Exercise description: Please copy the rows below word for word, keeping every line as it is.
### Listed entries
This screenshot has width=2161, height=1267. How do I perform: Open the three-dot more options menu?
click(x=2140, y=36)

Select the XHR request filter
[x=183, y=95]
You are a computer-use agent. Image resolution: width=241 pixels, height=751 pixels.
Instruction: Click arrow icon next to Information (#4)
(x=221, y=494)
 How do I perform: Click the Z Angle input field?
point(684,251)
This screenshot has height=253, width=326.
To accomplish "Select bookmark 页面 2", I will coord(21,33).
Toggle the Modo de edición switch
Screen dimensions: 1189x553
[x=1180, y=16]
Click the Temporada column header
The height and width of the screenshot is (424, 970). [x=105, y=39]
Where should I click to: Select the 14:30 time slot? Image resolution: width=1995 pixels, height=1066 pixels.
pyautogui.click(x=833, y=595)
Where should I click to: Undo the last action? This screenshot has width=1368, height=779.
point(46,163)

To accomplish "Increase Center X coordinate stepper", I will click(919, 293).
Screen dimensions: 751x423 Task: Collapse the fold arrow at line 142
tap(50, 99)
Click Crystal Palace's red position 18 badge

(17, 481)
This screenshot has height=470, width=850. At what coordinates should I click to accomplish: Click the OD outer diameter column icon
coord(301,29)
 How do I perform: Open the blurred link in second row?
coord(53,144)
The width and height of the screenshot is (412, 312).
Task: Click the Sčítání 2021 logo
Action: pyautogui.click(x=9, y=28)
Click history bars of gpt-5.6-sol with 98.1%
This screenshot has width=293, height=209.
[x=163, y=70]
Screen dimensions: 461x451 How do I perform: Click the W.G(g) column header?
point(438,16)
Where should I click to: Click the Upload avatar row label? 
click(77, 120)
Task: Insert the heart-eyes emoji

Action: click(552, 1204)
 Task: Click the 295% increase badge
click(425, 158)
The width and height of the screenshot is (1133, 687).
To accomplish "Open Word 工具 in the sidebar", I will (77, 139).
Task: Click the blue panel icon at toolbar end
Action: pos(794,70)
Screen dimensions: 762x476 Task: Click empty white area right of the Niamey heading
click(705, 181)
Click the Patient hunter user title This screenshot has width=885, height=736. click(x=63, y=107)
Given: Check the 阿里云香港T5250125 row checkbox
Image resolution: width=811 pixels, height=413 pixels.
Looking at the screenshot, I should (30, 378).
######
Completed exercise:
This screenshot has width=2161, height=1267. How do I perform: Open the three-dot more options menu?
click(x=2140, y=36)

Select the XHR request filter
[x=183, y=95]
You are a computer-use agent. Image resolution: width=241 pixels, height=751 pixels.
Instruction: Click arrow icon next to Information (#4)
(x=221, y=494)
 How do I perform: Click the Z Angle input field?
point(684,251)
This screenshot has height=253, width=326.
To accomplish "Select bookmark 页面 2", I will coord(21,33).
Toggle the Modo de edición switch
Screen dimensions: 1189x553
[x=1180, y=16]
Click the Temporada column header
The height and width of the screenshot is (424, 970). [x=105, y=39]
Where should I click to: Select the 14:30 time slot? Image resolution: width=1995 pixels, height=1066 pixels.
pyautogui.click(x=833, y=595)
Where should I click to: Undo the last action? This screenshot has width=1368, height=779.
point(46,163)

To accomplish "Increase Center X coordinate stepper", I will click(919, 293).
Screen dimensions: 751x423 Task: Collapse the fold arrow at line 142
tap(50, 99)
Click Crystal Palace's red position 18 badge

(17, 481)
This screenshot has height=470, width=850. At what coordinates should I click to accomplish: Click the OD outer diameter column icon
coord(301,29)
 How do I perform: Open the blurred link in second row?
coord(53,144)
The width and height of the screenshot is (412, 312).
Task: Click the Sčítání 2021 logo
Action: pyautogui.click(x=9, y=28)
Click history bars of gpt-5.6-sol with 98.1%
This screenshot has width=293, height=209.
[x=163, y=70]
Screen dimensions: 461x451 How do I perform: Click the W.G(g) column header?
point(438,16)
Where should I click to: Click the Upload avatar row label? 
click(77, 120)
Task: Insert the heart-eyes emoji

Action: click(552, 1204)
 Task: Click the 295% increase badge
click(425, 158)
The width and height of the screenshot is (1133, 687).
To accomplish "Open Word 工具 in the sidebar", I will (77, 139).
Task: Click the blue panel icon at toolbar end
Action: pos(794,70)
Screen dimensions: 762x476 Task: Click empty white area right of the Niamey heading
click(705, 181)
Click the Patient hunter user title This screenshot has width=885, height=736. click(x=63, y=107)
Given: Check the 阿里云香港T5250125 row checkbox
Image resolution: width=811 pixels, height=413 pixels.
Looking at the screenshot, I should (30, 378).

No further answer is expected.